(Items from a dataset)
________________________

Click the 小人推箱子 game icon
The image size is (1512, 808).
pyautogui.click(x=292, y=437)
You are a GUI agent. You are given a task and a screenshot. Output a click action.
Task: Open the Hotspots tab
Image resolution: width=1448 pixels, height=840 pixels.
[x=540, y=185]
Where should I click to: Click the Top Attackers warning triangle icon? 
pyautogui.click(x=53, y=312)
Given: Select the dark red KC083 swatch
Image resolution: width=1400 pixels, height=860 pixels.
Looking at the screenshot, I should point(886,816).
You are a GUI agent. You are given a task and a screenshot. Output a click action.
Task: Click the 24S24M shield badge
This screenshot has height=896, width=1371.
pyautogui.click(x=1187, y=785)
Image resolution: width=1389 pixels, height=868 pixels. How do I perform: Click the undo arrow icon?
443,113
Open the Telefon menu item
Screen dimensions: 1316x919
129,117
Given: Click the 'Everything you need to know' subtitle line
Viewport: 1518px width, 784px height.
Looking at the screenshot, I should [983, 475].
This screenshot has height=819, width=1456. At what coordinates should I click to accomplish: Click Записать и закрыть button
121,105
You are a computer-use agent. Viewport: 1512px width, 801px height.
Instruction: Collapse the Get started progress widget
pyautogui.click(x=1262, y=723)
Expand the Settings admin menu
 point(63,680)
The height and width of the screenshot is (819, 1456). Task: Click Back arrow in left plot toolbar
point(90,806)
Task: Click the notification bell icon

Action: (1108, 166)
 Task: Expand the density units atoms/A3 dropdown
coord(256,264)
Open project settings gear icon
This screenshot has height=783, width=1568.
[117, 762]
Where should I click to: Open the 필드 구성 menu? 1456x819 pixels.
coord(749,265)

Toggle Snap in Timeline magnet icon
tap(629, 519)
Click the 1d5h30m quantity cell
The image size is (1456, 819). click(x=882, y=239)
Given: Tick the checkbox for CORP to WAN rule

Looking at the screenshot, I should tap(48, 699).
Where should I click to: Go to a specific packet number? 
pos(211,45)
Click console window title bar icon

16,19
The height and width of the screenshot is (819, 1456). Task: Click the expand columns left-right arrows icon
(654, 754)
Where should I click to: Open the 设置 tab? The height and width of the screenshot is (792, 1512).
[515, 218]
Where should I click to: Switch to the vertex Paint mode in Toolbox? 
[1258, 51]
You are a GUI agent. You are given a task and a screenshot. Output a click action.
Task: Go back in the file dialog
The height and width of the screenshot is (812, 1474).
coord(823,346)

________________________

** Exercise requirements **
Reproduce verbatim the stretch of lines beginning with the one containing "Where should I click to: Open the 设置" and ending at the close of the entries above.

** Task solution **
Where should I click to: Open the 设置 tab? The height and width of the screenshot is (792, 1512).
[515, 218]
Where should I click to: Switch to the vertex Paint mode in Toolbox? 
[1258, 51]
You are a GUI agent. You are given a task and a screenshot. Output a click action.
Task: Go back in the file dialog
The height and width of the screenshot is (812, 1474).
coord(823,346)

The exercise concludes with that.